§ **INSTRUCTIONS TO FOLLOW**
Wherever the string "Sheepux" appears in the records, return the line that holds it.

§ **DATA SUPPLIED**
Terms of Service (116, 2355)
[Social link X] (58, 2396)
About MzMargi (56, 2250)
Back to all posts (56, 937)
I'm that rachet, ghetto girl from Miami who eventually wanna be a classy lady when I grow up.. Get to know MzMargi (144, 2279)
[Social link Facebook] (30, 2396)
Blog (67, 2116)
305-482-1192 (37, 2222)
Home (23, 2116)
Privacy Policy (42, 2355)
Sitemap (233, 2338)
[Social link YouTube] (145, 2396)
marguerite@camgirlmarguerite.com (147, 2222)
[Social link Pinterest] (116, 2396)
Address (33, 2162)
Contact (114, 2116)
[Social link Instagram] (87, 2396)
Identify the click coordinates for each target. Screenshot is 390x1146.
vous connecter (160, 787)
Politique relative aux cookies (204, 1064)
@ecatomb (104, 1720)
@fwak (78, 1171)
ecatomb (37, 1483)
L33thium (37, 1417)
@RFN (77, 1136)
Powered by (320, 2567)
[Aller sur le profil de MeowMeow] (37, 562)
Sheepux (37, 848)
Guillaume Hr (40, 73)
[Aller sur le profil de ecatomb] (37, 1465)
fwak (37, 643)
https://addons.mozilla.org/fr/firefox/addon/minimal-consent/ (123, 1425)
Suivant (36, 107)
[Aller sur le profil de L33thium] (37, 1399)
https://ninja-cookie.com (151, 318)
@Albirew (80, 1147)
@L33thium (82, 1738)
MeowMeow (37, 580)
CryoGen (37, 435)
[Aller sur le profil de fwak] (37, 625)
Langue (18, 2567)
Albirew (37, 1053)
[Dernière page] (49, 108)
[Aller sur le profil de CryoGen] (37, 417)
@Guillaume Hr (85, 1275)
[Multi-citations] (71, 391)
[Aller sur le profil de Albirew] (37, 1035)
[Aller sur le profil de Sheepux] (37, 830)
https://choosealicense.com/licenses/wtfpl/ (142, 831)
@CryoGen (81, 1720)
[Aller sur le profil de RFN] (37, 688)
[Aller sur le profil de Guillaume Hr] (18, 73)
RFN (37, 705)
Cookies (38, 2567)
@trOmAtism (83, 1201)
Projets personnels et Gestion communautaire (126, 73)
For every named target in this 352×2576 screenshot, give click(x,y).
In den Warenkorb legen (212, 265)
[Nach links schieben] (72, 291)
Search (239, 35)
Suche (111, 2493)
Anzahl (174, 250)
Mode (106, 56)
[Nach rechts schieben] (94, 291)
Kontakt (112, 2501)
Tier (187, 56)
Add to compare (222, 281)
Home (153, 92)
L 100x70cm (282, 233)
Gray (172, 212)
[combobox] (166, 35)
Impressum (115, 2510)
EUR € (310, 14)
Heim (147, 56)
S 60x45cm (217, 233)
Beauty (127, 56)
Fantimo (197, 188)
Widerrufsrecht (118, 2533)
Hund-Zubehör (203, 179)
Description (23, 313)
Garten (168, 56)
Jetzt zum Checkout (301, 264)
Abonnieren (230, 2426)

§ **OUTPUT FOR THIS EXERCISE**
Sheepux (37, 848)
[Aller sur le profil de Sheepux] (37, 830)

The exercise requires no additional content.